Adversarial attack and defense in RL-from AI security view

Posted Mar 2, 2025 Updated Mar 2, 2025

9 min read

Springer 2019. Paper Chen, T., Liu, J., Xiang, Y. et al.

🍒 Key Takeaways

Abstract

AI security 관점에서 RL에서의 Adversarial attack에 대한 최초의 comprehensive survey
existing adversarial attacks에 대한 대표적인 defense technologies against existing adversarial attacks에 대해서도 간략히 소개

1. Introduction

Huang et al. (2017)
- RL은 input에 작은 perturbation를 추가한 adversarial attack하다는 것을 처음으로 발견하였다.
- cross-dataset transferability in RL: 동일한 task를 위한 policy 간에 adversarial examples이 전이될 수 있음을 확인하였음.
주요 연구 분야
- Atari Game: 매 time step마다가 아닌, 특정 step에서만 independently하게 adversarial examples를 생성하여 공격하는 방식
- Auto Path Planning

2. Preliminaries

Definition

Adversarial Example
- information carrier (such as image, voice or txt) with small perturbations added
- can remain imperceptible to human vision system
- 1️⃣ Implicit Adversarial Example: pixel 수준에서 사람에게 보이지 않는 perturbations을 추가하여 global information를 수정함
- 2️⃣ Dominant Adversarial Example
  - a modified version of clean map
  - physical-level obstacles을 추가하여 e local information를 변경하였다.
Transferability: 한 모델에서 잘못 분류되는 adversarial example가 동일한 task를 해결하도록 훈련된 다른 모델에서도 잘못 분류되는 성질
Threat Model
- Finding system potential threat to establish an adversarial policy
- policy의 raw input에 small perturbations를 넣을 수 있는 adversary를 고려한다.
Target Agent
- adversarial examples에 의해 공격받는 대상 주체
- 일반적으로 RL policy으로 훈련된 NN

UNREAL 알고리즘

RL algorithm 자체는 아님
적용 분야:
- Atari Pong Game : 8.8 times against human performance
- Labyrinth (1인칭 3D 미로): reached 87% of human level
RL algorithm: A3C 알고리즘 기반

UNREAL에는 2가지 auxiliary tasks가 있다.

1️⃣ Control Task
- Pixel Control: 픽셀 단위로 변화를 추적하여 environment를 더 잘 이해하도록 학습한다.
- Hidden Layer Activation Control: 학습 안정성 강화에 도움이 된다.
2️⃣ Back Prediction Task
- 일부 시나리오에서는 feedback $r$ 을 얻을 수 없다.
- NN이 다음 단계의 feedback value 을 예측하도록 학습 → 표현력 향상
UNREAL은 과거 연속된 다중 프레임 이미지 입력을 사용해 다음 단계의 피드백 값을 예측하고 이를 학습 목표로 설정합니다.

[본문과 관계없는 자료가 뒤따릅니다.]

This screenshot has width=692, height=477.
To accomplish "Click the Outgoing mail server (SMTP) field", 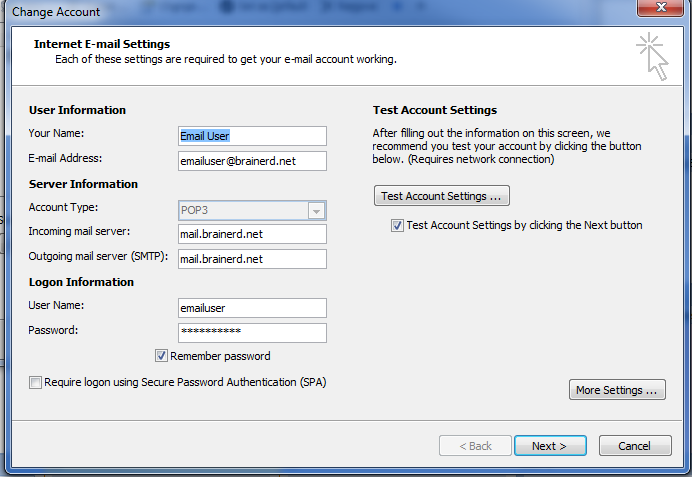I will (x=252, y=259).
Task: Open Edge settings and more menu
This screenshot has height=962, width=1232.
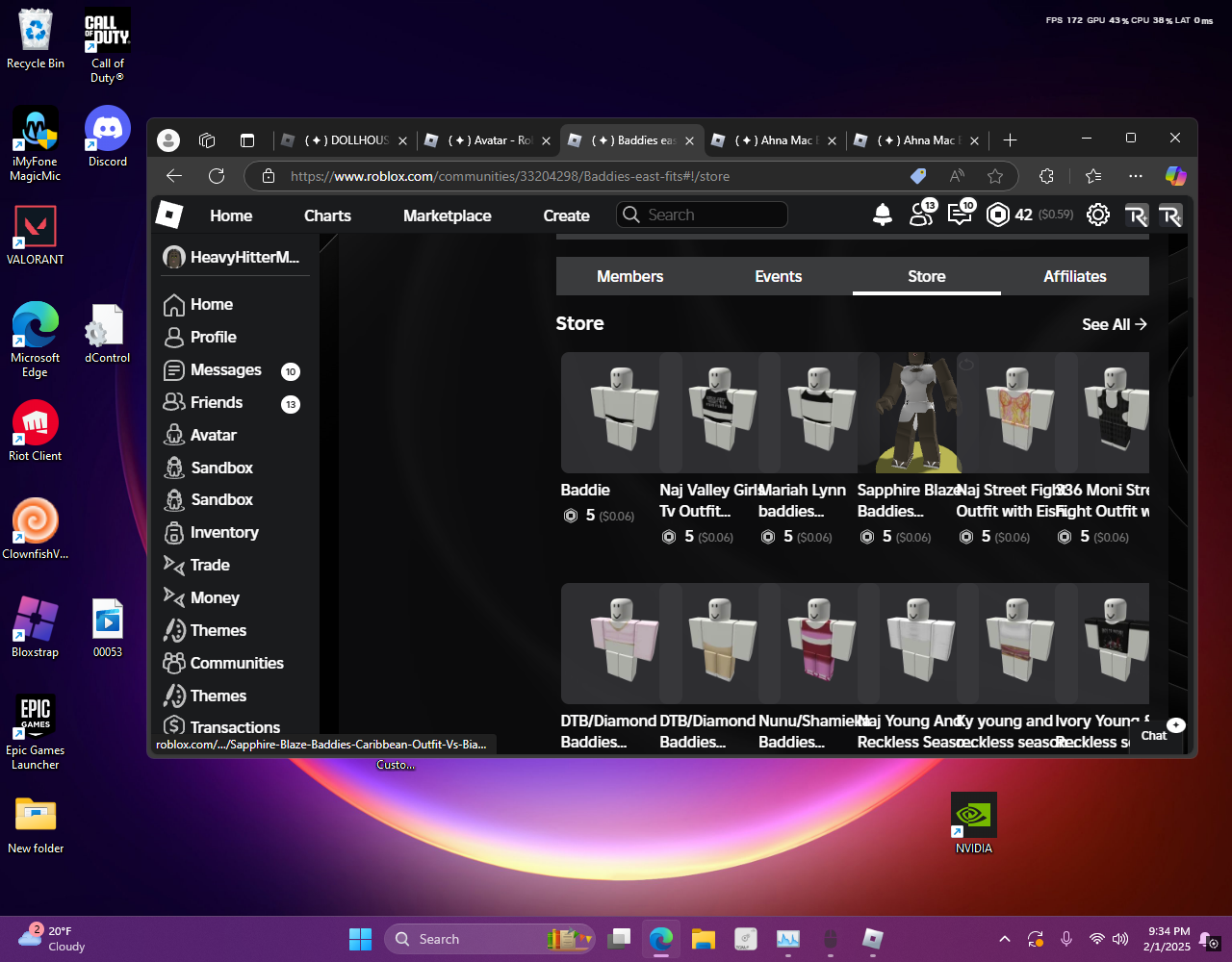Action: coord(1136,176)
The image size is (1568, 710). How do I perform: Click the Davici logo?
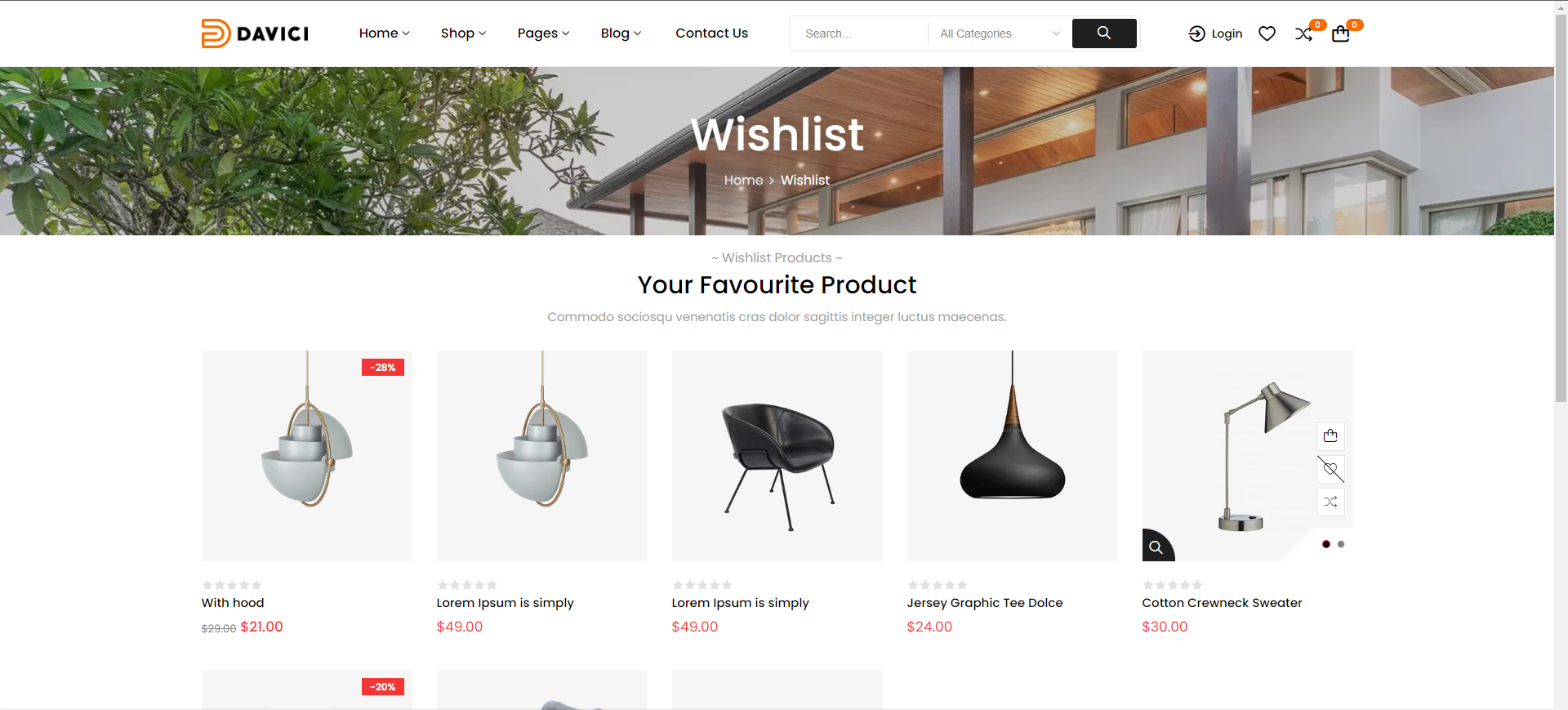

historical continuous multi-frame image input으로 다음 단계의 feedback value를 예측한다. 그리고 그 feedback value를 training target으로 설정한다. 또한 history information를 활용하여 Value Iteration Task를 강화한다.

찾아보니 UNREAL Engine과 Python Deep RL algorithm 간의 TCP 통신을 지원하는 미완성 plugin 이 있었다. bridge environment로 Unreal과 Python 사이의 data를 송수신하는 게 가능하다는 걸 알게 되어 같이 넣어 보았다. 이 plugin의 구성은 아래 그림과 같다.

3. White-box Adversarial attack in RL

🎯 Fast gradient sign method (FGSM)

적용 분야: Atari Pong Game
- agent가 공의 이동 방향을 제대로 판단하지 못함
RL algorithm
- DQN(Deep Q-Network): 가장 취약 → 높은 공격 성공률
- TRPO/A3C: 상대적으로 높은 resistance

원본 input $x$ 에 충분히 작은 perturbation $η$ 를 element-wise로 더해 $x$ 에 대한 adversarial example $\tilde x$ 를 만들 수 있다. 즉, $\tilde x = ω^T\tilde x = ω^Tx + ω^Tη$ 이다. 이때 $η$ 를 이루는 값들은 $-ϵ$ 보다 크고, $ϵ$ 보다 작아야 한다. 이로써 classifier는 $x$ 와 $\tilde x$ 를 같은 class로 분류하게 된다.

\[η=ϵ⋅sign(ω), ∥η∥_{∞}<ϵ\]

$ω$: weight vector
$η$ maximizes the change in output for the adversarial example $\tilde x$
$ϵ$ : perturbation 크기를 조절하는 hyper-parameter

FGSM은 cost function $J$ 를 linearization하여 classifier의 misclassification을 일으키는 $η$ 를 계산한다. $∇_xJ(θ,x,y)$ 는 $x$ 에 대한 $J$의 변화율을 나타낸다. 즉, $η$ 는 GT인 $y$ 에 반대되는 방향으로 그 부호를 얻게 된다. $η=ϵ⋅sign(∇_xJ(θ,x,y))$

🎯 Start Point-based Adversarial Attack on Q-learning (SPA)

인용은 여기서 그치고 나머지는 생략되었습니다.